**What needs to be done**
Echo the data below verbatim, from the line holding "Switch language with the HU / EN button" through the line holding "coord(115,662)", both lines included.

━━━ Extracted entries ━━━

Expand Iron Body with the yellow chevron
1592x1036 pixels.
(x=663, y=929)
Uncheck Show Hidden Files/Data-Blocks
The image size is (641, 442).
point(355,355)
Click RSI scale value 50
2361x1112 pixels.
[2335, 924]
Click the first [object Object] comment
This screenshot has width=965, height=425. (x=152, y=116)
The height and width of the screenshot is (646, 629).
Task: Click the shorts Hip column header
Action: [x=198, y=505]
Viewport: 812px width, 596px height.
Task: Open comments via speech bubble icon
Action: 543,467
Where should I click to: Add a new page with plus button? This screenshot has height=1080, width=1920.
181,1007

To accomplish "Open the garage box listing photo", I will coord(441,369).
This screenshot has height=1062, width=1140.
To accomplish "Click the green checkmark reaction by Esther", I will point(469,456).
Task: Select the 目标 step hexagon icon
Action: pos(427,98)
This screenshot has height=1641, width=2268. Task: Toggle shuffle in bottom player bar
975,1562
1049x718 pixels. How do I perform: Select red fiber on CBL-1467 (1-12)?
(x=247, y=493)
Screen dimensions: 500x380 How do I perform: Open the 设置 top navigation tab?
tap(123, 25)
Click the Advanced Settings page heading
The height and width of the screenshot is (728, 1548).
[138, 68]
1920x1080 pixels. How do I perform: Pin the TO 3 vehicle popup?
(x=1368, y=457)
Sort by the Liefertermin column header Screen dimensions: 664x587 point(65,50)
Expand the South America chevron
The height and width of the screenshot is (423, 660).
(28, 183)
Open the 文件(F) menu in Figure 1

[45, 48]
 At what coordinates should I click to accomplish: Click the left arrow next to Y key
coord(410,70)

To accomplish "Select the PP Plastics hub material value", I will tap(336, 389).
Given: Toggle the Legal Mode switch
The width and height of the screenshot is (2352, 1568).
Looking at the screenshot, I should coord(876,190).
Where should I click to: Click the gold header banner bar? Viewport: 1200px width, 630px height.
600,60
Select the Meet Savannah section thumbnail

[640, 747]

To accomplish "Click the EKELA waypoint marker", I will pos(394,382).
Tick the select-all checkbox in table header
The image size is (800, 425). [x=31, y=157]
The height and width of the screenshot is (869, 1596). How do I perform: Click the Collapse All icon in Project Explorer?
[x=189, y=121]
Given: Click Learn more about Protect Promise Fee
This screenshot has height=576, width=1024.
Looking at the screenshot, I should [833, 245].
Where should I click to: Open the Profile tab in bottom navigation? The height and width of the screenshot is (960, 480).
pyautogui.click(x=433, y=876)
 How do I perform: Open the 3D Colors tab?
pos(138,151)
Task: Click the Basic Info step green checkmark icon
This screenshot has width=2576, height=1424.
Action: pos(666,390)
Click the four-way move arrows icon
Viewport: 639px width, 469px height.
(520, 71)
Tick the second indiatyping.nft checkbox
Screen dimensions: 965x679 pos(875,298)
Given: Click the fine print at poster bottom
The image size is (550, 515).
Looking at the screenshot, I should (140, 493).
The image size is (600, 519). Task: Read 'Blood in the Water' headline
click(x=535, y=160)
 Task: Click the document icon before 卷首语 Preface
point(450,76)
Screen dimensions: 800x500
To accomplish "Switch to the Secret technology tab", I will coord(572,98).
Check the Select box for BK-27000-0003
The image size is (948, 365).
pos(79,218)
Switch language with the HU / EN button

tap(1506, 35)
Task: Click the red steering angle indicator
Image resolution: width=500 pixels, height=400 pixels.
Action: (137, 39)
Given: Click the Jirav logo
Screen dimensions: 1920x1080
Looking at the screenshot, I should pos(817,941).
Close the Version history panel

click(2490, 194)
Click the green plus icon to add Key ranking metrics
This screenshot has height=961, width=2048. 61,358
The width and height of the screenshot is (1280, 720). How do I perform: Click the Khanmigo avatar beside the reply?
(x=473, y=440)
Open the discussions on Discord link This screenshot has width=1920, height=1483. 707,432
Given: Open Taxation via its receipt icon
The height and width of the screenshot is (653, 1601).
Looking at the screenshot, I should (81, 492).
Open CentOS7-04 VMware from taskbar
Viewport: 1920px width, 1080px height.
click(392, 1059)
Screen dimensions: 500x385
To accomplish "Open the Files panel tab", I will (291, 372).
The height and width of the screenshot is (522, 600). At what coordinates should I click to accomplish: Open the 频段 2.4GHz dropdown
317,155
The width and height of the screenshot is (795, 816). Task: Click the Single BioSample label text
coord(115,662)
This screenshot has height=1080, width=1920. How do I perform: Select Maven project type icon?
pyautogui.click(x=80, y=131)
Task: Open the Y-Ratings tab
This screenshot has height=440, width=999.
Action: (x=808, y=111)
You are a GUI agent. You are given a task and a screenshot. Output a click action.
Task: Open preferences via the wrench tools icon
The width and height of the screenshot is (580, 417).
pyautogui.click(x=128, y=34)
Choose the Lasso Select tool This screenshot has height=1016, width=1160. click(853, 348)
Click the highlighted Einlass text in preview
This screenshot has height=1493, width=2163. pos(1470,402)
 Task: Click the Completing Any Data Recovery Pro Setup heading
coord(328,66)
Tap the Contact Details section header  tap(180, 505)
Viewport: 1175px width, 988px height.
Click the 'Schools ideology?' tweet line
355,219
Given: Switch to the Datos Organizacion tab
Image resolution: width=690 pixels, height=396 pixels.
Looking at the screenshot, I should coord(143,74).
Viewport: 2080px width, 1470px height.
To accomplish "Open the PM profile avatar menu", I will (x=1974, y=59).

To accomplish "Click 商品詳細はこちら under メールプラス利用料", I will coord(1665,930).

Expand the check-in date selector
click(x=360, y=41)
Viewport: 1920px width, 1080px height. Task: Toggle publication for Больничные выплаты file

━━━

**Full solution**
Switch language with the HU / EN button

tap(1506, 35)
Task: Click the red steering angle indicator
Image resolution: width=500 pixels, height=400 pixels.
Action: (137, 39)
Given: Click the Jirav logo
Screen dimensions: 1920x1080
Looking at the screenshot, I should pos(817,941).
Close the Version history panel

click(2490, 194)
Click the green plus icon to add Key ranking metrics
This screenshot has height=961, width=2048. 61,358
The width and height of the screenshot is (1280, 720). How do I perform: Click the Khanmigo avatar beside the reply?
(x=473, y=440)
Open the discussions on Discord link This screenshot has width=1920, height=1483. 707,432
Given: Open Taxation via its receipt icon
The height and width of the screenshot is (653, 1601).
Looking at the screenshot, I should (81, 492).
Open CentOS7-04 VMware from taskbar
Viewport: 1920px width, 1080px height.
click(392, 1059)
Screen dimensions: 500x385
To accomplish "Open the Files panel tab", I will (291, 372).
The height and width of the screenshot is (522, 600). At what coordinates should I click to accomplish: Open the 频段 2.4GHz dropdown
317,155
The width and height of the screenshot is (795, 816). Task: Click the Single BioSample label text
coord(115,662)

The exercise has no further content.